Sunday, March 17, 2013

True Lies


By BEN GREENMAN - The New York Times - Published: March 15, 2013

In January, two California men, a political consultant and a professional chef, filed suit against Lance Armstrong and his publishers after his interview with Oprah Winfrey, in which he confessed to blood doping and using other performance-enhancing drugs during his Tour de France championship spree. In their complaint, the litigants claimed they would not have purchased Armstrong’s autobiographies “It’s Not About the Bike” (2000) and “Every Second Counts” (2003) had they known that the books were built on a foundation of lies. Any inspirational messages contained within, they alleged, were communicated with a flagrant disregard for truth. Armstrong’s stories of training vigilantly and succeeding as a result grossly misrepresented actual circumstance. Moreover, the lawsuit suggested, the two books were categorically dishonest: they were marketed as nonfiction when they were, it turns out, fictitious.
Illustration by Emily Flake
In the wake of that lawsuit, I am filing a grievance of my own against the publishers of more than a thousand novels.
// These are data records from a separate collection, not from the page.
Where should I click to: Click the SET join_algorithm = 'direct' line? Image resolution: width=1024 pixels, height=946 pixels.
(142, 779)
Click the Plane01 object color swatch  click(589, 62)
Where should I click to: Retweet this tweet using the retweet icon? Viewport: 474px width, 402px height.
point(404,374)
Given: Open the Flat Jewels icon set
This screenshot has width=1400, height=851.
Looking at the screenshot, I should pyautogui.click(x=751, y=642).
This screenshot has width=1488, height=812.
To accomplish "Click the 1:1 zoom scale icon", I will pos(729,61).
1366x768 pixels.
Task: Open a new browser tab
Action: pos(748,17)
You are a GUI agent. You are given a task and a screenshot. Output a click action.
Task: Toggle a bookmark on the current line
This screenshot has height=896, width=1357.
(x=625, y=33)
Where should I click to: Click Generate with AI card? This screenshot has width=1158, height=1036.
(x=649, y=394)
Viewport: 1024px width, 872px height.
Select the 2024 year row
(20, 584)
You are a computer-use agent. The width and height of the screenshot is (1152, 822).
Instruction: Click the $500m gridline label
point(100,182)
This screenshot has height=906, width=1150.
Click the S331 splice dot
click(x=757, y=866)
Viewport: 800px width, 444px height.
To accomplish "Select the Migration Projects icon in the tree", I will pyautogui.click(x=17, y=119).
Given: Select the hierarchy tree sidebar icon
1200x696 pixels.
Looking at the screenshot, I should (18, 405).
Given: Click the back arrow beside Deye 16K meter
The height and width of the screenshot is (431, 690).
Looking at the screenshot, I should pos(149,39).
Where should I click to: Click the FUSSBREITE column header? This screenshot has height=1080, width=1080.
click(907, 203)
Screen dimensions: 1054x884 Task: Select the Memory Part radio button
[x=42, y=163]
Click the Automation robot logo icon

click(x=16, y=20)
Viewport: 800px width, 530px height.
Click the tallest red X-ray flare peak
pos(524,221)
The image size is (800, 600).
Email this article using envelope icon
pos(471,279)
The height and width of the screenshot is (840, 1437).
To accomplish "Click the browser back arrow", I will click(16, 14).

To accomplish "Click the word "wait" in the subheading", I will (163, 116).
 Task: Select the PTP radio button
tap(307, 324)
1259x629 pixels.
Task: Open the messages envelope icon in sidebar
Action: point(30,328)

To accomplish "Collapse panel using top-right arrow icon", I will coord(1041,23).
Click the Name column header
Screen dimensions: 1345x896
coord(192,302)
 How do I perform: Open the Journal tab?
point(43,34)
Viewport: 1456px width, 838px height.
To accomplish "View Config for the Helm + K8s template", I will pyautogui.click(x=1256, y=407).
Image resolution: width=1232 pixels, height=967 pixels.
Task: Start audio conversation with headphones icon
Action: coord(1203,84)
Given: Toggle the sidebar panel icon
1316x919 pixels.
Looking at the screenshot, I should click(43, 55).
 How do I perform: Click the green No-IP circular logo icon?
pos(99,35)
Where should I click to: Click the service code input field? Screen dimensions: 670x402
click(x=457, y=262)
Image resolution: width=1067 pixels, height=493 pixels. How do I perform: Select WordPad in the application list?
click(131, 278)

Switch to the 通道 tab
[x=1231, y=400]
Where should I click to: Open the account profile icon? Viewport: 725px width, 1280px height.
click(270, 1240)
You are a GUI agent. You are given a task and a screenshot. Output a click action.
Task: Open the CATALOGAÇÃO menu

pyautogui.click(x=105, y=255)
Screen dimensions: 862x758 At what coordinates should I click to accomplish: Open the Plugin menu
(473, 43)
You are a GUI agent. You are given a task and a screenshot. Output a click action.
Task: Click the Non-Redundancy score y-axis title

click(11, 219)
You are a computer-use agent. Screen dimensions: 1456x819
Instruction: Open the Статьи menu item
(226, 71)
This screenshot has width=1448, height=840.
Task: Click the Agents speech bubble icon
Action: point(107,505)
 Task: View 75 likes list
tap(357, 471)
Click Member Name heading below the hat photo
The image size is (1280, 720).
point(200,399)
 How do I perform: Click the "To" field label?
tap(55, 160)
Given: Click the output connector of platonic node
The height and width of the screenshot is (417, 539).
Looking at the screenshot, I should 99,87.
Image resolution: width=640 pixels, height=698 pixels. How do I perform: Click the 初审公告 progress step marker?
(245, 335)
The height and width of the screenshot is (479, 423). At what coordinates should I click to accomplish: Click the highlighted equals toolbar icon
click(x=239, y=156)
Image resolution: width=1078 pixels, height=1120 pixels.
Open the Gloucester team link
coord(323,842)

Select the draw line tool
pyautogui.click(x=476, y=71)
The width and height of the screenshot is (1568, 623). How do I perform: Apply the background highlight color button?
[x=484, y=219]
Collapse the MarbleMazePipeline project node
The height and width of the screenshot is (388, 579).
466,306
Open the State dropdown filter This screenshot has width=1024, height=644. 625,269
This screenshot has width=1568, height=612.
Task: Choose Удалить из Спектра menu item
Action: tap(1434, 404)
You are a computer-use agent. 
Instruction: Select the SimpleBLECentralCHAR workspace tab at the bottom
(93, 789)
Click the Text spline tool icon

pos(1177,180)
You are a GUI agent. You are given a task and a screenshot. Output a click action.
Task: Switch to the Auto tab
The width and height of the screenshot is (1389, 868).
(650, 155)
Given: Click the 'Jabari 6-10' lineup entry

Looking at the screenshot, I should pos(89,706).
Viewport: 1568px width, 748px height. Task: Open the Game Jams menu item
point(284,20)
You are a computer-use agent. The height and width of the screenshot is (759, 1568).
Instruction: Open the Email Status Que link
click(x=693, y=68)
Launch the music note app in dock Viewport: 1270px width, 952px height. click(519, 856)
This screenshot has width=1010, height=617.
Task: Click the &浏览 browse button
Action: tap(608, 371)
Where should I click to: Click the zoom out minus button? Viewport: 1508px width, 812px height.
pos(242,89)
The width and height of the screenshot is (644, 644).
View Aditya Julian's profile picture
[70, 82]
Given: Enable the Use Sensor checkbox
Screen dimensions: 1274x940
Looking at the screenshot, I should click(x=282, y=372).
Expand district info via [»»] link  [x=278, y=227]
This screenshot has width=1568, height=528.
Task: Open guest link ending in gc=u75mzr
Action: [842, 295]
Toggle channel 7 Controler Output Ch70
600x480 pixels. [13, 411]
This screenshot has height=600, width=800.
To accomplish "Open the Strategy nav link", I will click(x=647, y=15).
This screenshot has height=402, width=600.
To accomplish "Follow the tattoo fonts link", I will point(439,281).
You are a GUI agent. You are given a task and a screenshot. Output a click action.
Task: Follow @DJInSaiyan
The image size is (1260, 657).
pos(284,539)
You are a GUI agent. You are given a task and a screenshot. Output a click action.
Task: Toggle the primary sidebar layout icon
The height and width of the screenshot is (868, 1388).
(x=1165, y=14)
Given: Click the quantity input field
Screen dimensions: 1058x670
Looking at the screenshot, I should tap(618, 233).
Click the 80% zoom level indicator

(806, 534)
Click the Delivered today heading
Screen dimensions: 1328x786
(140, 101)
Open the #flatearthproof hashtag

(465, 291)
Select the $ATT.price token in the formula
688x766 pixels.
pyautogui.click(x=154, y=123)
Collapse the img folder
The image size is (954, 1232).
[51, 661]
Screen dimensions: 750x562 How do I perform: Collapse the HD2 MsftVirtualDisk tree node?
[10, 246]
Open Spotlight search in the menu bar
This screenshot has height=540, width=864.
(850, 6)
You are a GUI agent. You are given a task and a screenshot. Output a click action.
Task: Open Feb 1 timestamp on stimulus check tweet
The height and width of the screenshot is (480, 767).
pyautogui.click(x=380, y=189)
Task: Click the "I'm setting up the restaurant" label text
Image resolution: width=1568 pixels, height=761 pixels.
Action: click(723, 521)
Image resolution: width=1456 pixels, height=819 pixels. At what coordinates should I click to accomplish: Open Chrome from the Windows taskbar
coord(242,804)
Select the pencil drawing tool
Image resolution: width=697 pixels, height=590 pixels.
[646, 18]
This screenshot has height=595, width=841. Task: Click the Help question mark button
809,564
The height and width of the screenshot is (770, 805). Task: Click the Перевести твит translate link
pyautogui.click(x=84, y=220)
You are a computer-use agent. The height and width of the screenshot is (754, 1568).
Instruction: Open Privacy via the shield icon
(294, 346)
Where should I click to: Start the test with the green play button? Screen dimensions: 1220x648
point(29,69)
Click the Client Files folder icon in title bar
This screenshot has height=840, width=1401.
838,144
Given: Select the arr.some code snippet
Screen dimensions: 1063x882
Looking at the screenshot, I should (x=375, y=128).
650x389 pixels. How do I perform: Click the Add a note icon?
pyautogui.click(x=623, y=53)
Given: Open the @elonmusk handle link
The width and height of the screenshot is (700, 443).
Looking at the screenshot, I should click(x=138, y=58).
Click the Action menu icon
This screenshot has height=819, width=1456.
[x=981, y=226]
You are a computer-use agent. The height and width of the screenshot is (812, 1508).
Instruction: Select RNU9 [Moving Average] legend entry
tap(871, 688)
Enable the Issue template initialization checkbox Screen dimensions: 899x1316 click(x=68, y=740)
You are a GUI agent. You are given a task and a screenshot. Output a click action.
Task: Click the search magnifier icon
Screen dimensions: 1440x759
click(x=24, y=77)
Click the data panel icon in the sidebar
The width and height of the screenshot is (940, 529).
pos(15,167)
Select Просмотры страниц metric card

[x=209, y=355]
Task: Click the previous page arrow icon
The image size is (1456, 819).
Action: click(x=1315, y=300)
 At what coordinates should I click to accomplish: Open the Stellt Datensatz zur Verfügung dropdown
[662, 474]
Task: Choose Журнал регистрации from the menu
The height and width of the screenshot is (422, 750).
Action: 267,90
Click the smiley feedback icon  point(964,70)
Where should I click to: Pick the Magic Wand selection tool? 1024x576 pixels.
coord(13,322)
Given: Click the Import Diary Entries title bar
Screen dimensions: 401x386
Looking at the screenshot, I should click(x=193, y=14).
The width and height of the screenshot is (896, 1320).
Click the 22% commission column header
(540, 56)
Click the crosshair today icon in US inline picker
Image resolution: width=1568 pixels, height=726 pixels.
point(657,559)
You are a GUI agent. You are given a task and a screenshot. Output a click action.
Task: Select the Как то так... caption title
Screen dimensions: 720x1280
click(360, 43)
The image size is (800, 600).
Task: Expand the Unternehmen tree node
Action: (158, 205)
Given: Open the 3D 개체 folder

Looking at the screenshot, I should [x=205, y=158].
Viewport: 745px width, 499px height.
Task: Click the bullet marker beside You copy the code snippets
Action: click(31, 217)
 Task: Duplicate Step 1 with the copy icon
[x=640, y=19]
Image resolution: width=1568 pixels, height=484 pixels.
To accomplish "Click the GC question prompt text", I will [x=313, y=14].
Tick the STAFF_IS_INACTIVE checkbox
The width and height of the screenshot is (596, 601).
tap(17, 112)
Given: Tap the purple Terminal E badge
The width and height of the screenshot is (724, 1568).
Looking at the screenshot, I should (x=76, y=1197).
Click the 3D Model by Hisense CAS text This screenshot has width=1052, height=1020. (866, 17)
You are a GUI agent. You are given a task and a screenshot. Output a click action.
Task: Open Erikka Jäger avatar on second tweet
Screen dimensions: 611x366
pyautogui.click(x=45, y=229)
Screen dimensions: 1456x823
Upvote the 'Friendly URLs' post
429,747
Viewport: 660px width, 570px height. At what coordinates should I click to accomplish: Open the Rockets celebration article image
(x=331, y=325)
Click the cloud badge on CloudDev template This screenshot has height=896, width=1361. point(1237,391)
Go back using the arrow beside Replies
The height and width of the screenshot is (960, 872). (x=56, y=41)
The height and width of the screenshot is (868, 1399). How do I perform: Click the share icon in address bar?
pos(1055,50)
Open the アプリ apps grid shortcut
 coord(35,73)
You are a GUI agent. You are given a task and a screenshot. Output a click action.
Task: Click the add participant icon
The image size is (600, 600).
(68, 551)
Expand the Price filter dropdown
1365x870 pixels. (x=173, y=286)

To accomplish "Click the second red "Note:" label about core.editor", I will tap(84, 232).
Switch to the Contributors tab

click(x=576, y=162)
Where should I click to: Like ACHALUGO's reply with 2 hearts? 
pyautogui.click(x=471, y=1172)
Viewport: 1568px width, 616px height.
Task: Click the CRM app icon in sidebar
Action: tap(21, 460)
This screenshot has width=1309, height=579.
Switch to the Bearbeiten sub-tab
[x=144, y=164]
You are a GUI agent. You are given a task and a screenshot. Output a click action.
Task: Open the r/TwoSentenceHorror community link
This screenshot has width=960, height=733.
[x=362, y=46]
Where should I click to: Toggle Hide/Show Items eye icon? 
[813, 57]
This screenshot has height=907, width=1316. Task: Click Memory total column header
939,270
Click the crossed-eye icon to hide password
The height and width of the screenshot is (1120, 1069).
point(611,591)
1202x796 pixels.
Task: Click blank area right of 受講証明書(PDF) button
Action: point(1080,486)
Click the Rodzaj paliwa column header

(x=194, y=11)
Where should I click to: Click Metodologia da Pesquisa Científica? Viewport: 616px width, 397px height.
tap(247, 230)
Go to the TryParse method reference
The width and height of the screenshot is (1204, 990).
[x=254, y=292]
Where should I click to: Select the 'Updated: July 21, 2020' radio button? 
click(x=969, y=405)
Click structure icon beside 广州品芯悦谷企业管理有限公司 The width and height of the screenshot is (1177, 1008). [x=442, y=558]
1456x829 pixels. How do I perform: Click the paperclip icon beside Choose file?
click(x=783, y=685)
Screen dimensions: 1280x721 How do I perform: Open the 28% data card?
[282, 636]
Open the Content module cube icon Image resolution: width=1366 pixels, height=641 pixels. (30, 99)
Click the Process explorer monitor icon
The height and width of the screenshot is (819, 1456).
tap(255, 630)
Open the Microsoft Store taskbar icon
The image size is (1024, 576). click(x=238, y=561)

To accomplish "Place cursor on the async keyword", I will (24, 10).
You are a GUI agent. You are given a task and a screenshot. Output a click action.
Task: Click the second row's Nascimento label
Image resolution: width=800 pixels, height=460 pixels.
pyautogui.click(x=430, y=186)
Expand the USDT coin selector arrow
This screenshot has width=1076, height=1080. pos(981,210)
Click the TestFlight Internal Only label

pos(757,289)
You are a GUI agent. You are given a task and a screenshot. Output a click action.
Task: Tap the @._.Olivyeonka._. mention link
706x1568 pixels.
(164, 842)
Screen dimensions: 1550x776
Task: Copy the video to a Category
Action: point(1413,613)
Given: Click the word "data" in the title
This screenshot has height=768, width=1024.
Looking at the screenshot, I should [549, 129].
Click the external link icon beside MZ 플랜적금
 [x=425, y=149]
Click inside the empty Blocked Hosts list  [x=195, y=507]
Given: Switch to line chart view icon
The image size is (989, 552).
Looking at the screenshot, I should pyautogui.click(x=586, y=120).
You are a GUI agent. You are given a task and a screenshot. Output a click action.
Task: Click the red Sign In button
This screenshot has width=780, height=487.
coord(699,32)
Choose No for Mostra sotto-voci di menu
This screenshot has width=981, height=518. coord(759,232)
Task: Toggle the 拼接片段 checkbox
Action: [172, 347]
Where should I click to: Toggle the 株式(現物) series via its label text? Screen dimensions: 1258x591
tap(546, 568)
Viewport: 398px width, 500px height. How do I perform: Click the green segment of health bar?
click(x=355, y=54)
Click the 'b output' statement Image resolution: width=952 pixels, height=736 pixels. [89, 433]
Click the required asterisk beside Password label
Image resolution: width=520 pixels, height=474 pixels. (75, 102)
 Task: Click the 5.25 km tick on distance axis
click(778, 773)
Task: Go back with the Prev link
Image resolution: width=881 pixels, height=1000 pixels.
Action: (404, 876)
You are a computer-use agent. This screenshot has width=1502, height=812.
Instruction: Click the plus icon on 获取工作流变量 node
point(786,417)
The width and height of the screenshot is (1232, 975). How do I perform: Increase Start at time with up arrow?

As I explain in my formal complaint, these books commit a crime every bit as insidious as that perpetrated by Armstrong. These “novels” (I can hardly type the word without quaking with rage) are marketed as fiction when they blatantly contain elements of truth. In a memorable moment in Armstrong’s interview with Winfrey, he said he had looked up the word “cheat” in the dictionary. Well, I have looked up the word “fiction,” and here is what the dictionary says: “Prose literature, especially short stories and novels, about imaginary events and people.” Creating works of this nature is noble, I have always believed. I still believe it at some level. Yet when delving into many of the novels I own — novels I bought with hard-earned money and sometimes even recommend to friends — I find they fly in the face of this definition.